Я попыталась ухмыльнуться. У меня это тоже получалось немного лучше.
— Подарок?
Он не ухмыльнулся. Я сомневалась, что он физически способен на это. Но меня не беспокоило, что я не делала его счастливым. Лукьян не хотел быть счастливым в своей жизни. И я тоже.
— Можно и так сказать, — ответил он.
Я склонила голову набок.
— Ты купил мне щенка? — спросила я сладким тоном.
Он наклонил голову в редком проявлении смущения.
— Щенка? — повторил он. — Нет. Я не знал, что ты любишь животных, и что тебе нужен домашний питомец.
Я почему-то улыбнулась. Это было во многом связано с легкой паникой в его тоне, что он не дал мне то, чего я хотела.
— Нет, я не хочу питомца, — сказала я, делая шаг вперед. — Это была моя неудачная попытка пошутить.
Он смотрел, как я приближаюсь. Я почти видела, как логические шестеренки вращаются в его голове, изучая мои слова и чувства, стоящие за ними.

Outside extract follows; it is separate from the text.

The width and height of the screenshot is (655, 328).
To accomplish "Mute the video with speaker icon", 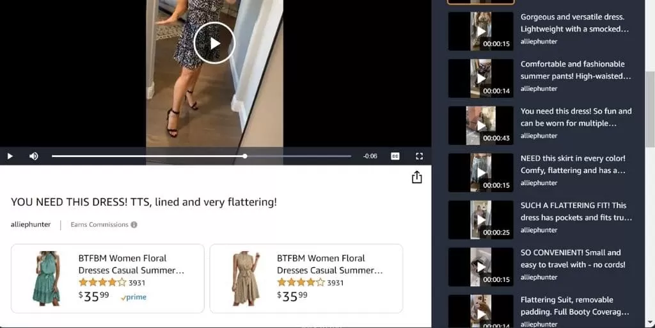I will click(33, 156).
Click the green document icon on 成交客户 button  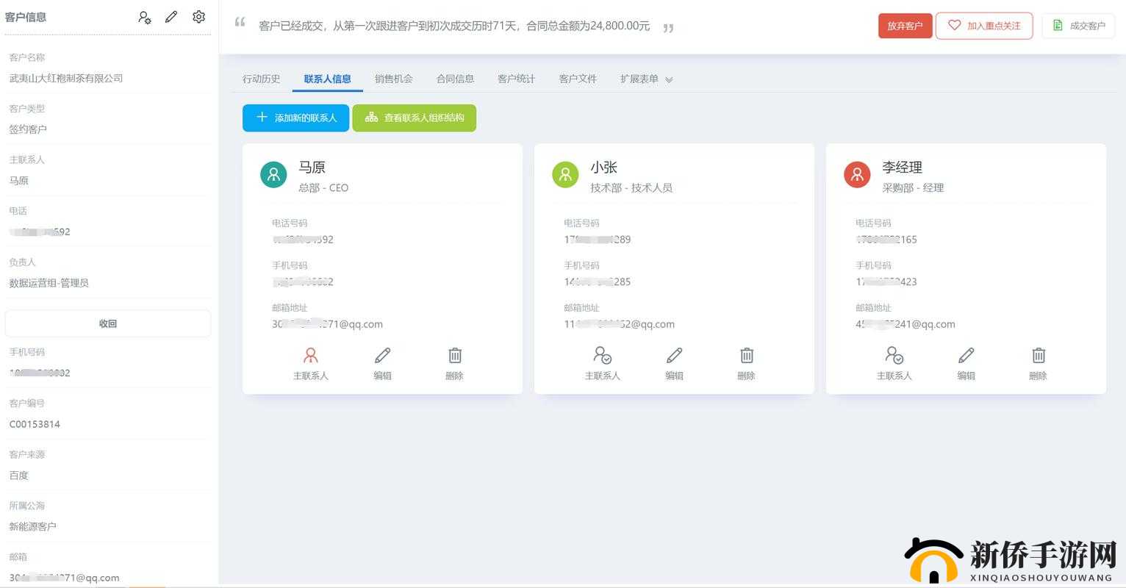point(1058,24)
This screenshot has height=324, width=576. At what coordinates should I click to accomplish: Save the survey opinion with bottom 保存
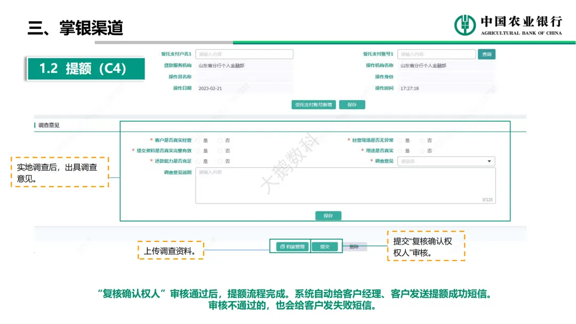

— Ага, — сказал он, когда я подошла к нему, и это слово прозвучало так, будто он только что нашел свои ключи после долгих поисков. — Юмор, — сказал он, хватая меня за бедра, чтобы я не приближалась дальше. — Мне нравится.
Я нахмурилась, глядя на расстояние между нами, но пальцы Лукьяна гладили кожу между моими лосинами и краем топика.
— Это не щенок. Это… кое-что другое, — уклончиво ответил он. Его тон был по-прежнему сильным, уверенным, но глаза выдавали что-то еще. Что-то, чего я не могла понять.